*Предложенный текст:*
Нужно ли стимулировать процесс репатриации казахов на историческую родину, оказывать ему дополнительную и более активную государственную поддержку? Этот вопрос довольно часто дискутируется в нашем обществе, а мнения звучат самые разные, порой прямо противоположные. И зачастую эмоциональный подход берет верх над рациональным.
Красноречивые цифры
Сначала попробуем разобраться в том, что движет этими людьми при принятии решения вернуться на землю предков, какие мотивы становятся для них определяющими. Возможно, соответствующие социологические замеры проводились, однако в открытом доступе обнаружить их результаты не удалось. Поэтому попробуем зайти с другого конца – с сопоставления количества оралманов, теперь официально называемых кандасами (в буквальном переводе «единокровные», в расширенном толковании - соплеменники, сородичи), которые приезжают к нам из разных стран на постоянное место жительства. Кстати, эвфемизм «қандас» действительно звучит приятнее на слух, чем «оралман», но к процессу репатриации, думается, не вполне применим, поскольку далеко не все подпадающие под данное определение стремятся воссоединиться с исторической родиной. Впрочем, это так, к слову.
Почему такое сопоставление может приблизить нас к пониманию мотивов смены ПМЖ – об этом чуть ниже. А сейчас обратимся к цифрам. В конце позапрошлого года министр труда и социальной защиты населения РК Биржан Нурымбетов сообщил: «В период с 1991 года по 1 октября 2019 года на историческую родину вернулись 314 017 семей, или 1.057.343 наших соплеменника. Их основная часть прибыла из Узбекистана (61%). Кроме того, из КНР - 13,2%, Монголии - 11,3%, Туркменистана - 7%, России 3,7%, из других стран - 3,8%».

*Задачи для решения:*
a. Перепечатайте, пожалуйста, записи от строки с "The width and height of the screenshot is (2576, 923)." до строки с "legend-label: Sun via ASM Mirror & ESM Diffuser is" включительно.
b. Продолжите текст о репатриации казахов на историческую родину, начав сразу после его последнего предложения.
Текст и записи никак между собой не связаны.

*Материал для упражнения:*
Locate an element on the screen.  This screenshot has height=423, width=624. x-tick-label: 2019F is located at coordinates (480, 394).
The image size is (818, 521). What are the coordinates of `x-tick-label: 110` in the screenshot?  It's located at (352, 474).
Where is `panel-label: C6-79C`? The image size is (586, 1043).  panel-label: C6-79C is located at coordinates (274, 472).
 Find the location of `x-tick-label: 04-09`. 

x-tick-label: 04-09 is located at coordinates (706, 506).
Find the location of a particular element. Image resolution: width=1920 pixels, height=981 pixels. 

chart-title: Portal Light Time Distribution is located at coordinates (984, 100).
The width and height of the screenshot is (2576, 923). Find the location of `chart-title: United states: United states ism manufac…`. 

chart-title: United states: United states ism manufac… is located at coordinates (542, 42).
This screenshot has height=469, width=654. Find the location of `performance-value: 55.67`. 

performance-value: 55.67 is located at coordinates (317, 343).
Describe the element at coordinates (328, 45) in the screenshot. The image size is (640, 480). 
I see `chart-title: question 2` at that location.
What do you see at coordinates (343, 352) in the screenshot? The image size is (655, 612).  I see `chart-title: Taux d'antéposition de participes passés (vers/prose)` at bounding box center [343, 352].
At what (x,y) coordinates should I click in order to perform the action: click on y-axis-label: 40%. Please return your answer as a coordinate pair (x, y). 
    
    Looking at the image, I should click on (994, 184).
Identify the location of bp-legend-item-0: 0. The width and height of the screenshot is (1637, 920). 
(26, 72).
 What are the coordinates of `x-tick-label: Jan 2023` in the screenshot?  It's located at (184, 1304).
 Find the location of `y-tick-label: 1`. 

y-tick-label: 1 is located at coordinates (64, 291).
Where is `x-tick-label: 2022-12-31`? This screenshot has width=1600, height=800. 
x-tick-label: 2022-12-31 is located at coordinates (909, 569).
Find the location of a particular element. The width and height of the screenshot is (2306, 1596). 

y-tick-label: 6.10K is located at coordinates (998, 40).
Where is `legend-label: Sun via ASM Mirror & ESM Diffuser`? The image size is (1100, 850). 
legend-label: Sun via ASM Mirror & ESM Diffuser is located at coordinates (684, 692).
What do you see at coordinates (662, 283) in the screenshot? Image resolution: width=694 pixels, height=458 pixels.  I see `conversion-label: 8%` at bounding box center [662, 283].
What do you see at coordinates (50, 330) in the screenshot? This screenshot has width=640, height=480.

*Ответы по номерам:*
a.
The width and height of the screenshot is (2576, 923). Find the location of `chart-title: United states: United states ism manufac…`. 

chart-title: United states: United states ism manufac… is located at coordinates (542, 42).
This screenshot has height=469, width=654. Find the location of `performance-value: 55.67`. 

performance-value: 55.67 is located at coordinates (317, 343).
Describe the element at coordinates (328, 45) in the screenshot. The image size is (640, 480). 
I see `chart-title: question 2` at that location.
What do you see at coordinates (343, 352) in the screenshot? The image size is (655, 612).  I see `chart-title: Taux d'antéposition de participes passés (vers/prose)` at bounding box center [343, 352].
At what (x,y) coordinates should I click in order to perform the action: click on y-axis-label: 40%. Please return your answer as a coordinate pair (x, y). 
    
    Looking at the image, I should click on (994, 184).
Identify the location of bp-legend-item-0: 0. The width and height of the screenshot is (1637, 920). 
(26, 72).
 What are the coordinates of `x-tick-label: Jan 2023` in the screenshot?  It's located at (184, 1304).
 Find the location of `y-tick-label: 1`. 

y-tick-label: 1 is located at coordinates (64, 291).
Where is `x-tick-label: 2022-12-31`? This screenshot has width=1600, height=800. 
x-tick-label: 2022-12-31 is located at coordinates (909, 569).
Find the location of a particular element. The width and height of the screenshot is (2306, 1596). 

y-tick-label: 6.10K is located at coordinates (998, 40).
Where is `legend-label: Sun via ASM Mirror & ESM Diffuser`? The image size is (1100, 850). 
legend-label: Sun via ASM Mirror & ESM Diffuser is located at coordinates (684, 692).

b.
Несложные арифметические действия позволяют вычислить абсолютное число репатриантов из названных стран. А чтобы анализ был более полным, нужно взять в учет и общее количество проживавших там казахов, которое сильно разнилось: где-то свыше миллиона, где-то меньше ста тысяч. Значит, придется обратиться к результатам переписей населения, которые в СССР (соответственно в Узбекистане, Туркменистане, России) и Монголии состоялись в 1989-м, а в Китае – в 1990-м, то есть перед самым началом исхода наших кандасов. После этого можно будет вывести такой показатель, как процент казахов, переехавших к нам на ПМЖ, от общей их численности в данных странах на момент начала переселения (см. правый крайний столбец предлагаемой таблицы).
Кто-то может высказать сомнение по поводу цифр, характеризующих уровень миграции из Монголии, Туркменистана и Узбекистана. Например, в первой из этих стран, по данным на 1989-й, насчитывалось 120,5 тысячи казахов, за следующие тридцать лет уехали почти столько же (119,5 тысячи), но, тем не менее, сегодня там проживают примерно 115 тысяч – ненамного меньше, чем в начале массовой репатриации. Вроде бы не сходится. Но дело в том, что казахское население в этой стране всегда демонстрировало очень высокий демографический потенциал. Скажем, за предыдущие тридцать с небольшим лет (1956-1989) оно увеличилось с 36,7 тысячи до 120,5 тысячи, или почти в три с половиной раза. И потом, ведь оралманы покинули Монголию не в один момент. В среднем ежегодно уезжало примерно четыре тысячи человек, и этот «дефицит» восполнялся за счет достаточно высокого уровня рождаемости среди остававшихся там представителей нашего этноса. То же самое в полной мере относится и к Туркменистану с Узбекистаном.
Итак, получается, что в Монголии (99,1%), Туркменистане (84,3%) и Узбекистане (79,8%) процент выехавших казахов от общего количества живших там тридцать лет назад кандасов несопоставимо выше, чем в Китае (12,6%) и России (6,2%). Кстати, в двух последних странах численность казахской диаспоры за этот период увеличилась (в Китае с 1,1 почти до 1,5 миллиона, а в России – с 635 до 680 тысяч), тогда как в трех первых сократилась. Эти данные характеризуют степень, скажем так, переселенческих настроений среди наших зарубежных сородичей.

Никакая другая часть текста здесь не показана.